Now, scientists are sounding the alarm that gray whales might be in trouble for this very reason.
According to a new study published in Frontiers in Marine Science, gray whales have started travelling into San Francisco Bay and 18 per cent of those that do end up dead – often killed after being hit by fast-moving boats.
The Eastern North Pacific population of gray whales make long migrations from the Arctic, where they feed, to the tropical lagoons of Baja Mexico to have their calves. They don’t usually eat on the journey from one to the other. But this is changing.
As the Arctic warms, it’s impacting the whales’ prey and, in turn, the gray whales themselves.
“Some individuals have adapted to forage in habitats south of the traditional Arctic feeding grounds,” write the authors in the study.
These enormous animals didn’t used to visit California’s San Francisco Bay – not until 2018. Now they’re being seen there, and scientists are worried.

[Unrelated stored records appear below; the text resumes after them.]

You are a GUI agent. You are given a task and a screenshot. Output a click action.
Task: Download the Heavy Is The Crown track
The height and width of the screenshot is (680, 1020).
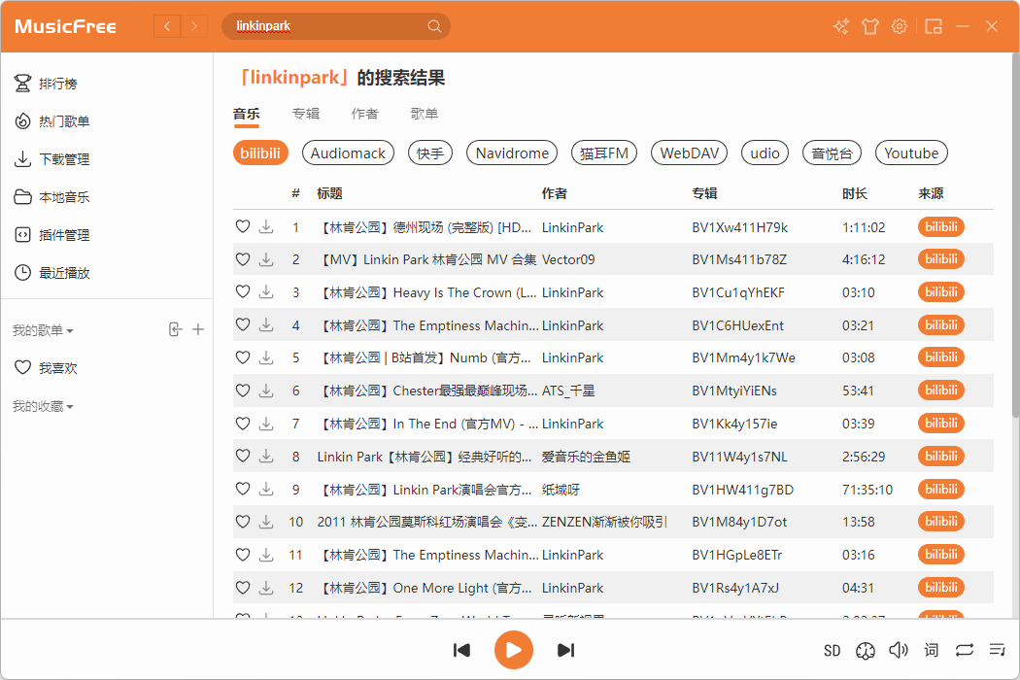pos(265,291)
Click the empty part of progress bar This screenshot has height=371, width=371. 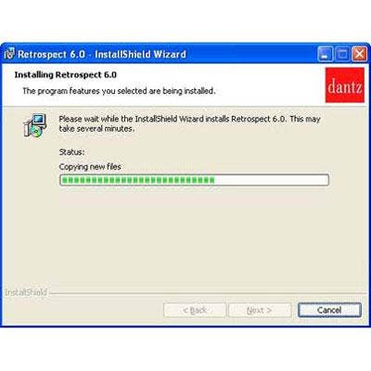pos(271,180)
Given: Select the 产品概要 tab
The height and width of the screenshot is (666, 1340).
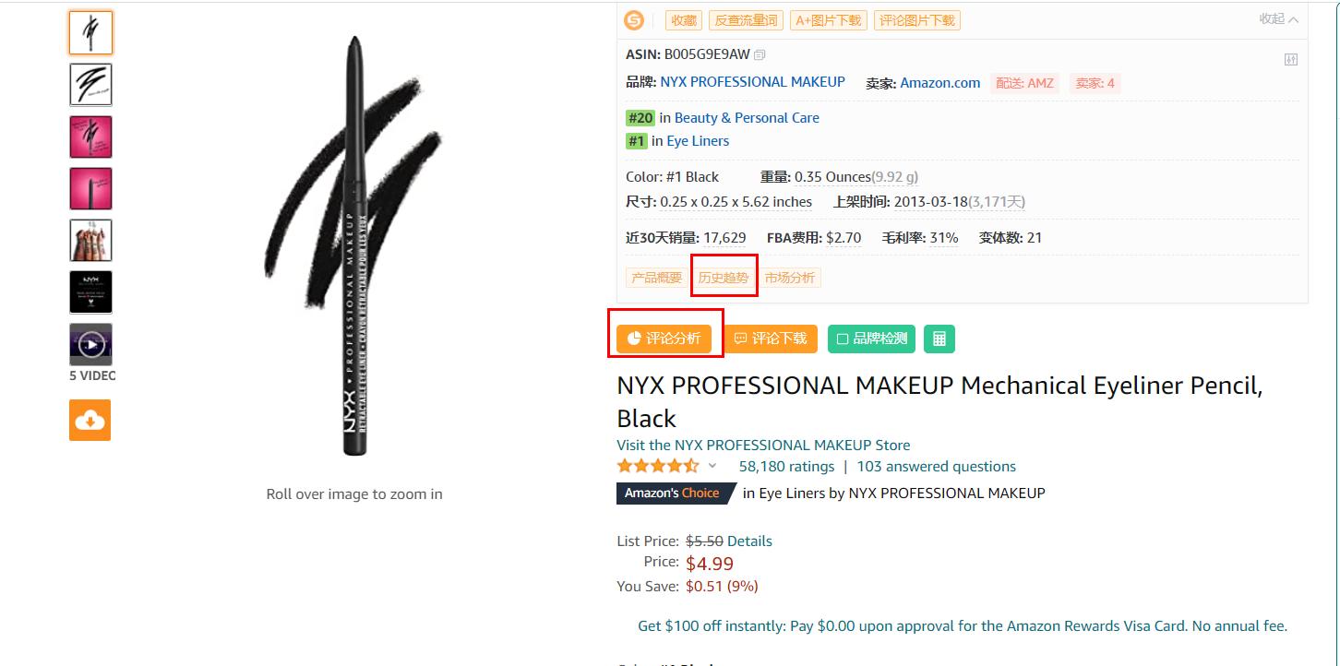Looking at the screenshot, I should click(x=656, y=278).
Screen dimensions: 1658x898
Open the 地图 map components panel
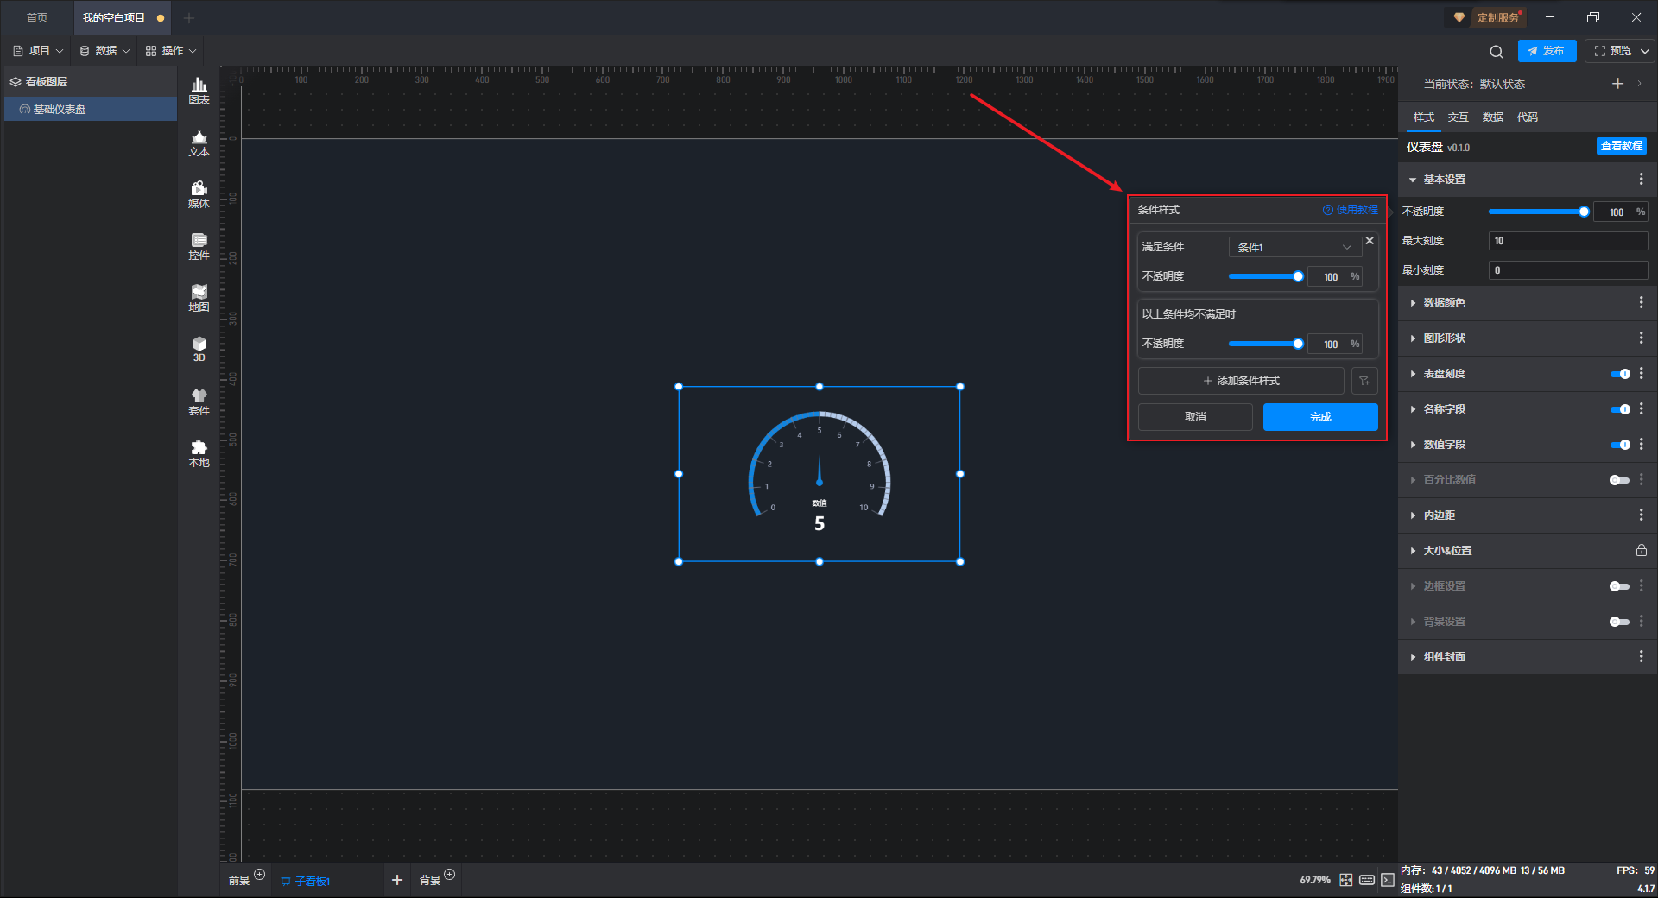coord(199,298)
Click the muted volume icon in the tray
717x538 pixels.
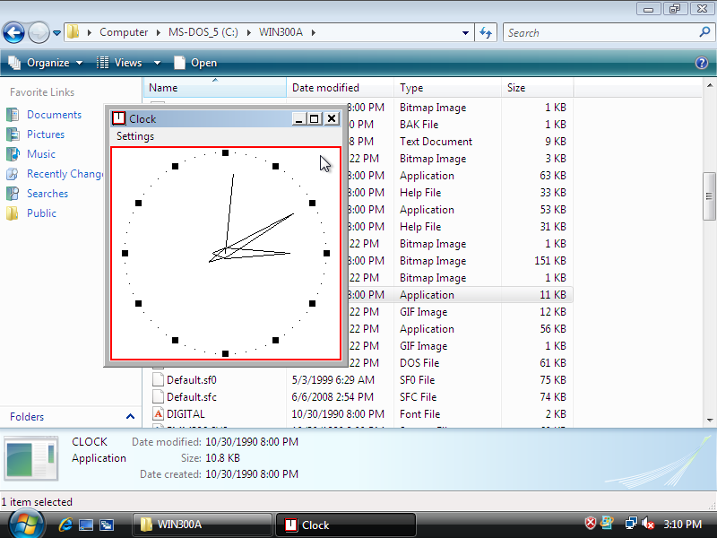coord(648,524)
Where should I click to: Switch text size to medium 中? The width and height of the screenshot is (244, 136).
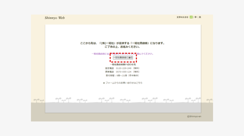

These waters are known for their intense boat traffic.
“San Francisco Bay is a highly trafficked waterway, and the Golden Gate Strait serves as a bottleneck through which all traffic and whales must enter and exit,” says lead author Josephine Slaathaug of Sonoma State University in a statement.
When these baleen whales come up to breathe, it’s incredibly hard for boats to spot them – putting them at risk of getting hit by vessels. “Gray whales have a low profile to the water when they surface, and this makes them difficult to see in conditions like fog which are common to San Francisco Bay,” she adds.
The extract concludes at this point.